Morancy served as a teacher at St Xavier’s Academy and a political science professor at Salve Regina University.

In 1971, Morancy joined a coalition of 47 nuns, that met in Washington, DC to collaborate on how to best respond to Pope Paul VI's letter, "A CALL TO ACTION”, encouraging Christians to respond to injustice. The gathering was the founding meeting of NETWORK Lobby for Catholic Social Justice and inspired Morancy to leave her job as a teacher to minister for the poor and advocate for social justice.

In 1975, along with Mary Reilly, Morancy co-founded McAuley House, an organization that provides essential services to low income families and individuals in Providence.

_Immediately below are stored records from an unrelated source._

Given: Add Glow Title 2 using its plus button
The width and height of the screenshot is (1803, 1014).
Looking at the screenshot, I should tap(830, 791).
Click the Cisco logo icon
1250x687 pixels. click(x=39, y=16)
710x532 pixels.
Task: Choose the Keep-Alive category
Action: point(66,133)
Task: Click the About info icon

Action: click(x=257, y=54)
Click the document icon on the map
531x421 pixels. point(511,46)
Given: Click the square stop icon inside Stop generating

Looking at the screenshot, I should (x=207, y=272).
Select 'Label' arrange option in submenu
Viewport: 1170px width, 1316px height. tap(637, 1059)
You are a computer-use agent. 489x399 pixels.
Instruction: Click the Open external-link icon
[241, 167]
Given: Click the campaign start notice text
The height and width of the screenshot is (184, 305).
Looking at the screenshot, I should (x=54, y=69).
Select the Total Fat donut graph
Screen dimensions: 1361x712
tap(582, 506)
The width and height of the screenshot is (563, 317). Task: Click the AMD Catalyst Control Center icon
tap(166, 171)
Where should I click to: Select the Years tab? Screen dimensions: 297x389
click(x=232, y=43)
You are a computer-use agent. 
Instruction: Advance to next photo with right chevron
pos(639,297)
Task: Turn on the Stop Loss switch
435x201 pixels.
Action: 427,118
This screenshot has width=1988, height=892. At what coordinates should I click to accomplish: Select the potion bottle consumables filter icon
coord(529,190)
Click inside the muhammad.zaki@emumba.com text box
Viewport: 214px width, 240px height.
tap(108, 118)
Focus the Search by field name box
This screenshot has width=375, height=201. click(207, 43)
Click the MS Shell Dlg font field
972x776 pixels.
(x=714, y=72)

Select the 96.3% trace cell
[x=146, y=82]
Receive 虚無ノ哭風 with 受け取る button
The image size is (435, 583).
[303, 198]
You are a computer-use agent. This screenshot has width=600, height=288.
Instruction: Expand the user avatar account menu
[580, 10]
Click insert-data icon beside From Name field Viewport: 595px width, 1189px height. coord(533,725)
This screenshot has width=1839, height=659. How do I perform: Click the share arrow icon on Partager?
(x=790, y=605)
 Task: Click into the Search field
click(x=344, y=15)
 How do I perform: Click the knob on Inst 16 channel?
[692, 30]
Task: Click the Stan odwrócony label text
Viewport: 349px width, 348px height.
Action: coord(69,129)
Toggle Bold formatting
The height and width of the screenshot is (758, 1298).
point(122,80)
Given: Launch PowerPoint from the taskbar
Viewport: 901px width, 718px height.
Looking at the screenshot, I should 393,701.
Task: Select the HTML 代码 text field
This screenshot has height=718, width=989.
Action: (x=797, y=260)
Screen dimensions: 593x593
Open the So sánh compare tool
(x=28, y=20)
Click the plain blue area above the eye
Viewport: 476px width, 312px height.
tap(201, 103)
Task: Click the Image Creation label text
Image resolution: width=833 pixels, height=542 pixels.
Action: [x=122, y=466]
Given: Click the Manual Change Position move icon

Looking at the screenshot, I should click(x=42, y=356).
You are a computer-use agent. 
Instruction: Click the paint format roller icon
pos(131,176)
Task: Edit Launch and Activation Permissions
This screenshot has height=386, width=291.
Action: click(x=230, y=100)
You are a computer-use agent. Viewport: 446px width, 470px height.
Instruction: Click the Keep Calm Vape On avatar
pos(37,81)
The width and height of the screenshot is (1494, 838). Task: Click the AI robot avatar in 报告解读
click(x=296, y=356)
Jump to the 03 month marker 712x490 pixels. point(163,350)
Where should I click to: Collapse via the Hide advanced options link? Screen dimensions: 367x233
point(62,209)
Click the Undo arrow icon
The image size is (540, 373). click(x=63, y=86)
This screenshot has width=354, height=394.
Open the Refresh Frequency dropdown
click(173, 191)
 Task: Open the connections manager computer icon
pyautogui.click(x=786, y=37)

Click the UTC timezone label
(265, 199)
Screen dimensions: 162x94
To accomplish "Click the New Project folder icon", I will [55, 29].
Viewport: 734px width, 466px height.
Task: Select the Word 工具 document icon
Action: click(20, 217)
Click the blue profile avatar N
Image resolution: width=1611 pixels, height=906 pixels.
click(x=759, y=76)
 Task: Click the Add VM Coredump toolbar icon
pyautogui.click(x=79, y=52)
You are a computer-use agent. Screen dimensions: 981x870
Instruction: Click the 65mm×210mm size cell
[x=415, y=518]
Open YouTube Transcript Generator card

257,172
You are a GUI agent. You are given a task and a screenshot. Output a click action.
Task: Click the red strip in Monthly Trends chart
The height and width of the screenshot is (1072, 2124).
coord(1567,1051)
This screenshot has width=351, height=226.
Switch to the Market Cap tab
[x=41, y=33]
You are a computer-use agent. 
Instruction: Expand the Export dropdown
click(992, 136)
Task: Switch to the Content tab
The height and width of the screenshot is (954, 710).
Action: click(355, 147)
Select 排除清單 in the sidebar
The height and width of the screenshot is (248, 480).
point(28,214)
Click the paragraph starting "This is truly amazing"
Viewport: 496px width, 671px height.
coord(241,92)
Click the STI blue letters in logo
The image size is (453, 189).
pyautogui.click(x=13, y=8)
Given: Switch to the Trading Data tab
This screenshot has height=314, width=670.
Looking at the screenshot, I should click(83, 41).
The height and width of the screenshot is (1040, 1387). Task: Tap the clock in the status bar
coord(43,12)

In 1978, Morancy was elected to the Rhode Island State Legislature "by a landslide", according to Time's "50 Faces for America's Future", representing "the Spanish-speaking, Black, Laotian and blue-collar white residents" of Providence’s Elmwood and South Elmwood neighborhoods.

In 1984, Morancy defied the Vatican, by running for a fourth term despite a new church law that required the Bishop's permission to seek public office. Morancy refused to resign from her religious order or ask the Bishop for permission to run for office, while commenting publicly on the marginalization of women leaders in Catholicism. Her defiance was reported on internationally.

Morancy ultimately decided to resign from the Sisters of Mercy rather than leave her political position. Following her decision to remain in office, Morancy received a commendation from the bishop "for her commitment to the poor and those on the margins".

In the 1980's, Morancy worked as a social worker in Providence with Hmong refugees from Laos.

In 2009, Rhode Island State Representative Grace Diaz and the Women's Fund of Rhode Island honored Morancy and her colleagues for their "commitment to advancing equity and social justice for women and girls focusing on fairness, impartiality opportunity and shared power in all spheres of life."

In 2014, Morancy was honored with the Salve Regina Mission Award.

Morancy served as the executive director of the Rhode Island Chapter of the Alzheimer’s Association for eighteen years.

In 2021, Morancy was inducted into the Rhode Island Heritage Hall of Fame.